--- User Freebsd <[EMAIL PROTECTED]> wrote:

> On Thu, 3 Aug 2006, [EMAIL PROTECTED]
> wrote:
> 
> > maybe it's just because I've been reading up on it
> but what about 
> > outputting the information in XML??? Then you
> could tag the Vendor, 
> > Name, basic info, number of users, etc. in a
> tagged form that could be 
> > then stored in a Dbase of some kind by vendor,
> working in FreeBSD X.Y, 
> > broken, etc.

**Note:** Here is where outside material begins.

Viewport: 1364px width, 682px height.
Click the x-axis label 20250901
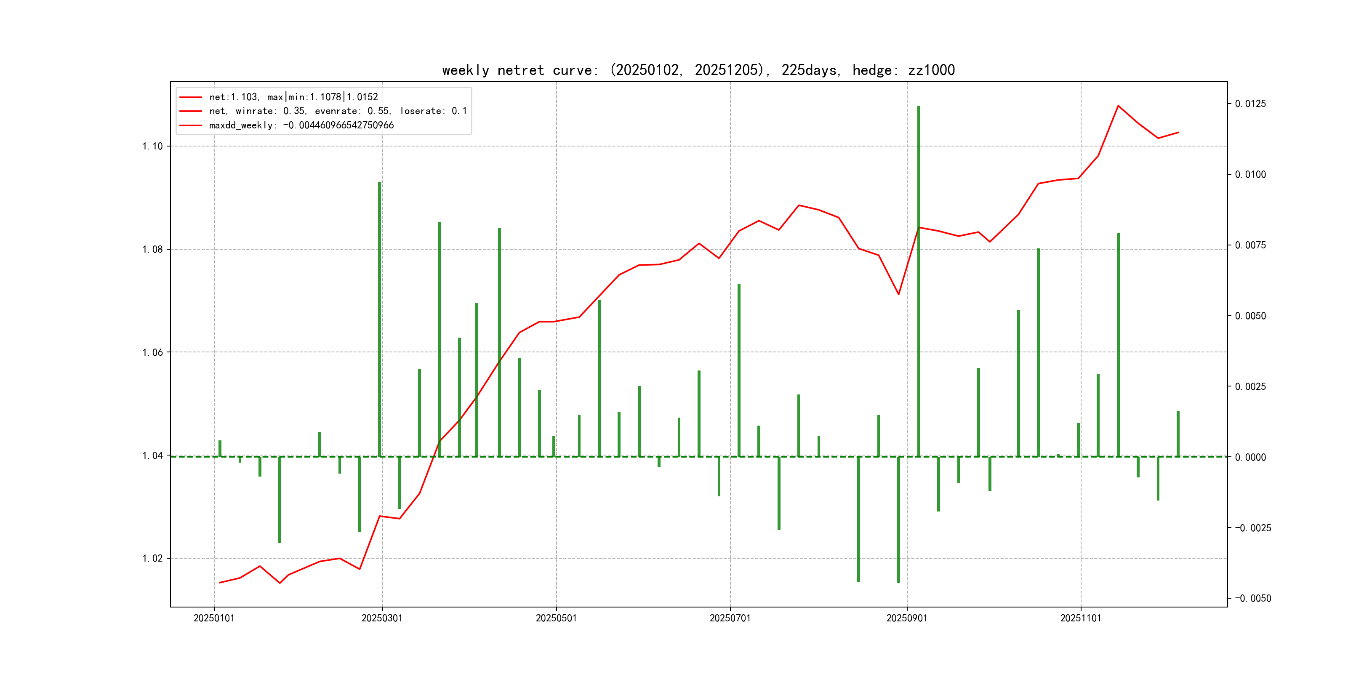click(x=907, y=618)
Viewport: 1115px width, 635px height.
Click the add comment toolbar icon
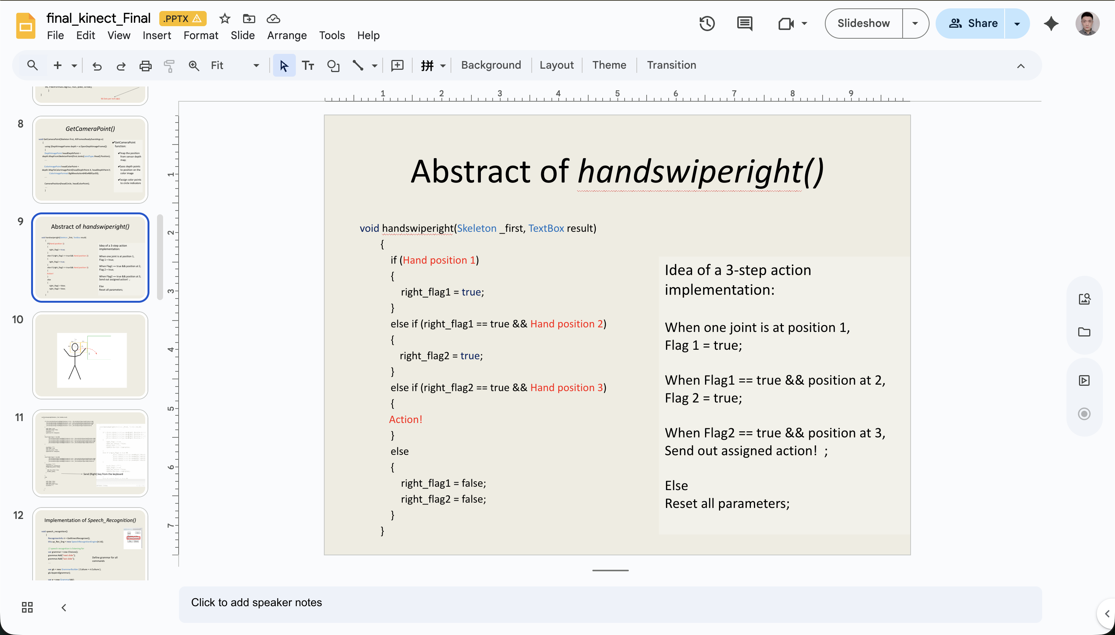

The XML should be easily outputted on
> the fly to XHTML so 
> > it can be reviewed by devolopers and what not.
> Just my too cents...
> 
> 'k, right now, we are trying to get the data from
> the remote clients to a 
> central server ... if you are thinking of using XML
> for this (not against 
> it, I just know nothing about it), can you provide
> an example of what you 
> are thinking, and how we'd script this to use HTTP
> to connect to the 
> remote server?
> 
> The hard part of all of this is that it cannot
> require *anything* except 
> for the base system, so no php, no perl ... just
> pure shell commands ... 
> it cannot require an administrator to install
> anything above the script 
> itself ...
> 
> ----
> Marc G. Fournier           Hub.Org Networking
> Services (http://www.hub.org)
> Email . [EMAIL PROTECTED]                             
> MSN . [EMAIL PROTECTED]
> Yahoo . yscrappy               Skype: hub.org       
> ICQ . 7615664
> 

ok well I'm not much of a C programmer right now so
I'll give you waht I think in
psuedo-psuedo-psuedo-code

write a small program that shell calls pciconf -lv and
outputs this to a temporary file or buffers to memory.
Then use maybe a tr (translate I think its tr, never
really used the command) to change things like Vendor:
foobar in the pciconf -lv output to 

<vendor>Vendor: foorbar</vendor> 
<hardware> Hardware: RAID controller </hardware>

or whatever XML tags you want to use using the acutal
output data from pciconf -lv as a starting point

take this tagged file and insert it into a properly
defined XML file with the header defined and a proper
root tag like

[standard XML header info, may be system specific
based on encoding and what not]
<server_information_(insert the output of uname -a
here for completeness)
....
output of the tr stuff could prolly be catted into
this after the header is defined.
</Server_information_`uname -a`>

making tr work line by line with exception handling
for all the tags it might encounter is something I
would have to look into more myself.

Then you could write up a CSS or XSLT stylesheet so it
will display this information to a webbrowser however
your want. Once you have figured out what tags you
want to use this shouldn't be too hard.

I guess a script file would be the easiest way to
accompish all this in hindsight,as all the commands
I've used are standard shell commands. Putting it all
together is going to take more thought then what I can
give it at work right now.

The stylesheet could be stored on a central server of
your choosing and added to the header for the XML that
the script file generates. If this is still not very
understandable I will see if I can generate a shell
program to get things started. myunderstanding is once
the shell is installed it should be runable by anyone
with access to pciconf, tr, cat, and maybe a few other
commands like date and whatnot for documentation sake;
which means any user should be able to run and install
the script in their home/bin directory. As far as
uploading this file to a database that is beyond the
scope of my feable mind, but I don't think it would be
too hard to accomplish if someone was more familiar
with db or whatever other database you want to store
this by.

hope this gives you more of an idea as to what I was
getting at, hopefully there will be more to come if I
figure this thing out; I need to learn how to process
XML for a little project I'm working on for a friend
anyway.

The good thing about this is once in XML I know there
are stardard ways of serving the XML file with a
webserver for display. What I don't know is how to
make it searchable or concatenate all the hardware and
what not so you can see a per device status as to its
functionality in a particular snapshot of FreeBSD.